(Dataset records)
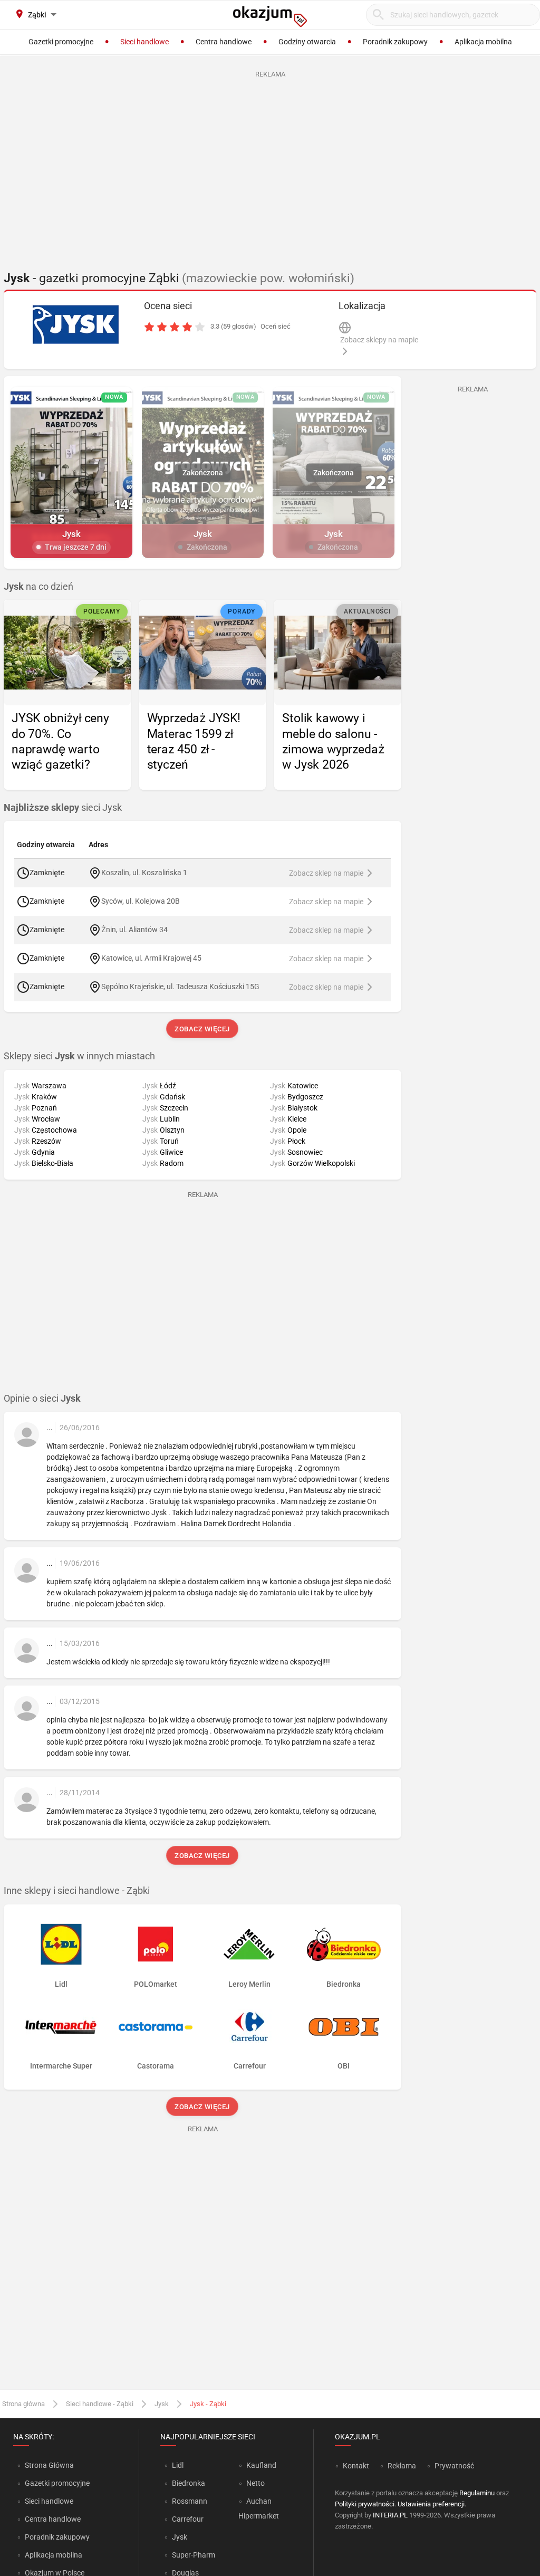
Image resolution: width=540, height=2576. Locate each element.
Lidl (178, 2465)
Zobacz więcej (202, 1029)
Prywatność (454, 2466)
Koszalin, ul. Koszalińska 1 (144, 872)
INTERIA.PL (390, 2515)
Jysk (162, 2404)
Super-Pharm (193, 2555)
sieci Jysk (63, 807)
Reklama (402, 2466)
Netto (255, 2483)
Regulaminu (477, 2493)
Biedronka (188, 2483)
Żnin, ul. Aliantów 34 (134, 929)
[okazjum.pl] (270, 16)
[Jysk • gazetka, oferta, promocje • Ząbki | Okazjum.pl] (75, 324)
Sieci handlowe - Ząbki (99, 2404)
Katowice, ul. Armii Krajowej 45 (151, 958)
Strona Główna (49, 2465)
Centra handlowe (53, 2519)
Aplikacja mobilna (53, 2555)
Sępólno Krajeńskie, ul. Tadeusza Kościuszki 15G (180, 986)
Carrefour (188, 2519)
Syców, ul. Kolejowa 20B (140, 901)
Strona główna (23, 2404)
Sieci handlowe (49, 2501)
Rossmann (189, 2501)
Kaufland (261, 2465)
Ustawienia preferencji (431, 2504)
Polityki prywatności (364, 2504)
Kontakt (356, 2466)
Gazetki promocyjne (57, 2483)
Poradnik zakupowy (57, 2537)
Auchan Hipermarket (258, 2508)
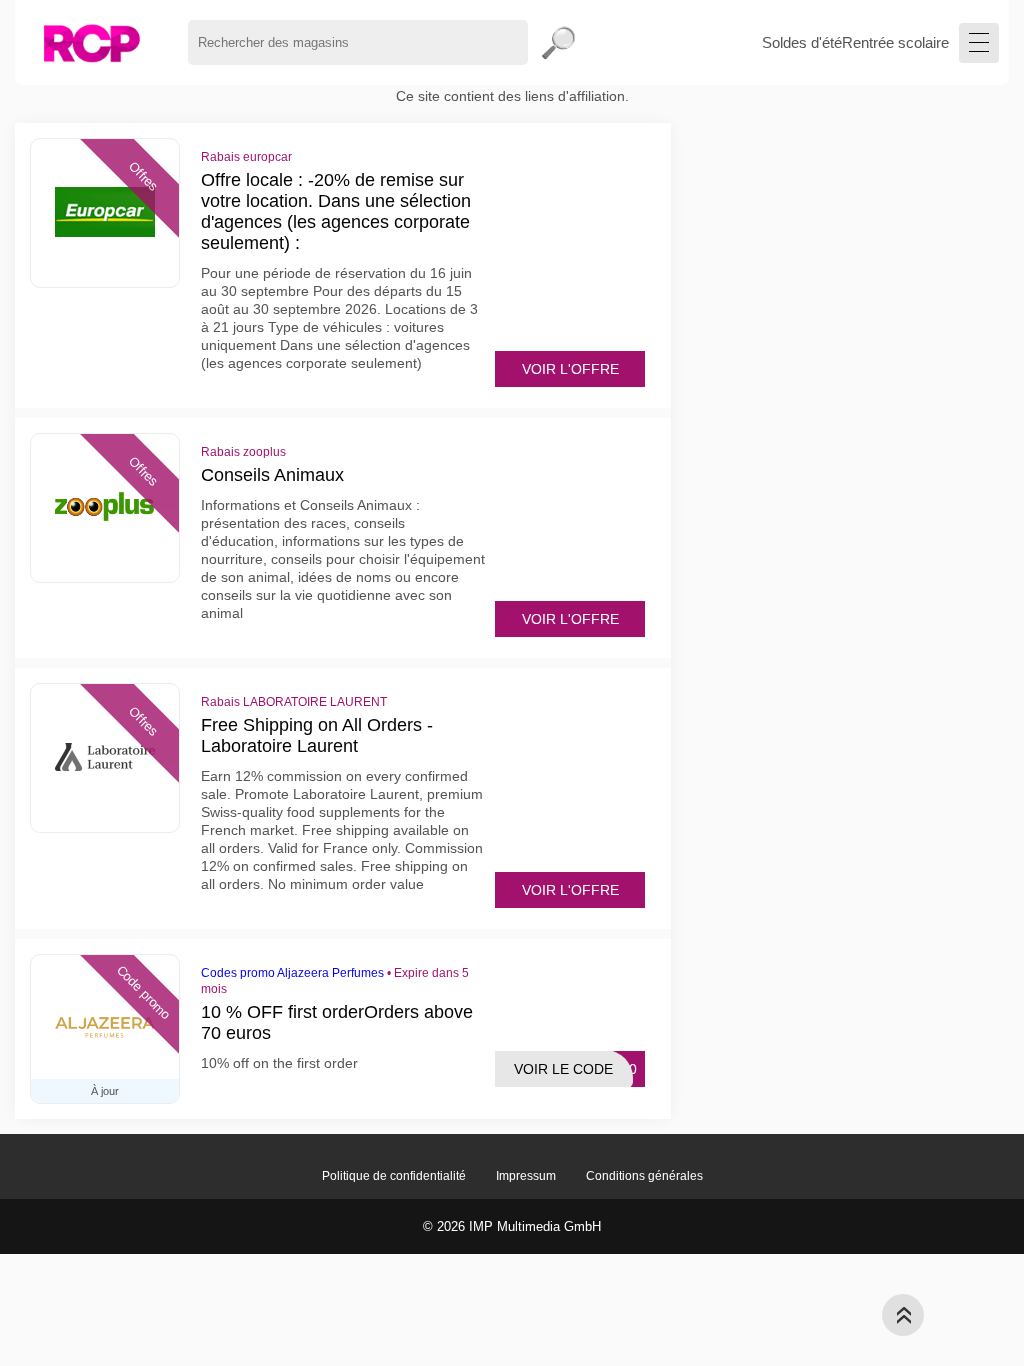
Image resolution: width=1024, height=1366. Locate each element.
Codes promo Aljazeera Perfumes (292, 973)
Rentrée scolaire (895, 42)
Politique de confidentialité (394, 1176)
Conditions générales (644, 1176)
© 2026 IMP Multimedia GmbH (512, 1226)
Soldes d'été (802, 42)
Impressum (526, 1176)
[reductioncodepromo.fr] (91, 42)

▸ Required action
From the entries above, write out every line without a single change, skipping the images.

▸ Solution for this task
Image resolution: width=540, height=2576. Locate each element.
Lidl (178, 2465)
Zobacz więcej (202, 1029)
Prywatność (454, 2466)
Koszalin, ul. Koszalińska 1 (144, 872)
INTERIA.PL (390, 2515)
Jysk (162, 2404)
Super-Pharm (193, 2555)
sieci Jysk (63, 807)
Reklama (402, 2466)
Netto (255, 2483)
Regulaminu (477, 2493)
Biedronka (188, 2483)
Żnin, ul. Aliantów 34 (134, 929)
[okazjum.pl] (270, 16)
[Jysk • gazetka, oferta, promocje • Ząbki | Okazjum.pl] (75, 324)
Sieci handlowe - Ząbki (99, 2404)
Katowice, ul. Armii Krajowej 45 (151, 958)
Strona Główna (49, 2465)
Centra handlowe (53, 2519)
Aplikacja mobilna (53, 2555)
Sępólno Krajeńskie, ul. Tadeusza Kościuszki 15G (180, 986)
Carrefour (188, 2519)
Syców, ul. Kolejowa 20B (140, 901)
Strona główna (23, 2404)
Sieci handlowe (49, 2501)
Rossmann (189, 2501)
Kaufland (261, 2465)
Ustawienia preferencji (431, 2504)
Polityki prywatności (364, 2504)
Kontakt (356, 2466)
Gazetki promocyjne (57, 2483)
Poradnik zakupowy (57, 2537)
Auchan Hipermarket (258, 2508)
Image resolution: width=1024, height=1366. Locate each element.
Codes promo Aljazeera Perfumes (292, 973)
Rentrée scolaire (895, 42)
Politique de confidentialité (394, 1176)
Conditions générales (644, 1176)
© 2026 IMP Multimedia GmbH (512, 1226)
Soldes d'été (802, 42)
Impressum (526, 1176)
[reductioncodepromo.fr] (91, 42)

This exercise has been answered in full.